Clear storm drains, EMA Urges local authorities

Elita Chikwati Senior Agriculture Reporter

Environmental Management Agency (EMA) has urged all local authorities to ensure storm drains are cleared of waste ahead of the onset of the rainfall season as this reduces flash flooding in urban areas during periods of high rainfall.

EMA education and publicity manager Ms Amkela Sidange said proliferation of waste dumps creates favourable breeding ground for disease-causing vectors resulting in diseases such as Cholera, Typhoid and Malaria.

“Hence the call for local authorities to go all systems out in prioritising the integrity of the environment; and health of the public and avoid unnecessary loss of lives and health care costs.

“EMA has already started serving local authorities with Environmental Protection Orders to remind them to clear storm drains in readiness for the rainy season and to promote proper waste management.

“With the approaching rainy season, farmers are now preparing land for farming, and the agency is calling upon farmers to desist from opening land for farming using fires since it’s still dry and this can cause veld fires when these fires go out of control,” she said.

She said over 80 percent of veld fire incidences recorded to date this fire season were due to land clearing for agriculture.

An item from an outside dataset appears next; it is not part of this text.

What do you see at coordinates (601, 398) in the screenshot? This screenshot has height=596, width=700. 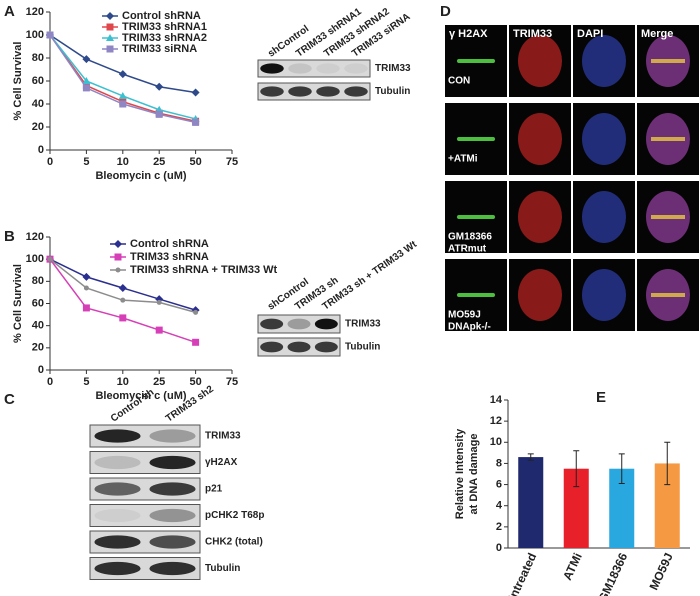 I see `panel-label: E` at bounding box center [601, 398]. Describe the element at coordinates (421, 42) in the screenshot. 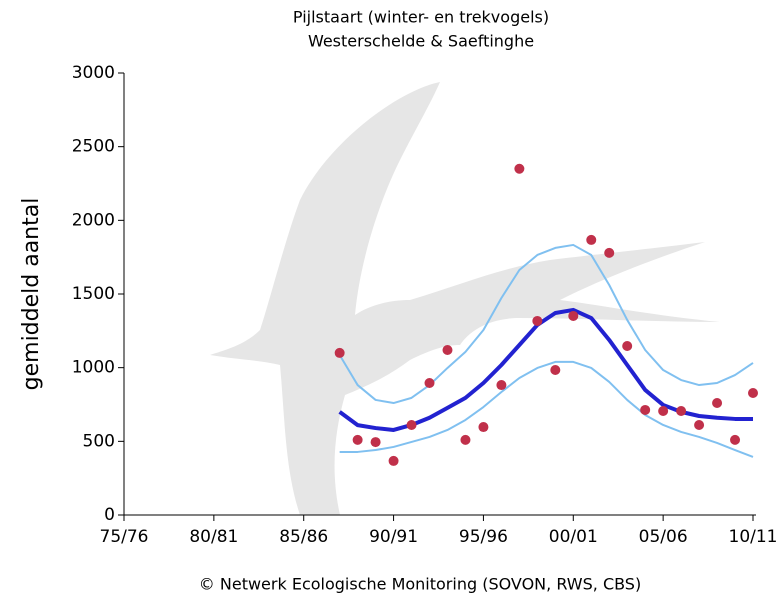

I see `chart-subtitle: Westerschelde & Saeftinghe` at that location.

She discouraged farmers from practising stream bank cultivation and to urged farmers to desist from wetland cultivation as this results in the destruction of these vital ecological systems.

“Such practices are against the precepts of sustainable agriculture as they contribute towards siltation of water bodies resulting in the subsequent water shortages; and water quality and biodiversity loss.

“Chemicals used for agriculture can also pollute the water bodies resulting in the death of aquatic life. Local authorities are called upon to enforce their local bylaws and ensure urban farming is done only in designated areas to avoid cultivation taking place in fragile ecosystems,” she said.

EMA applauded seed and fertiliser companies that took heed of the call by the agency to stop setting up demonstration plots in wetlands which was in the process promoting wetland cultivation.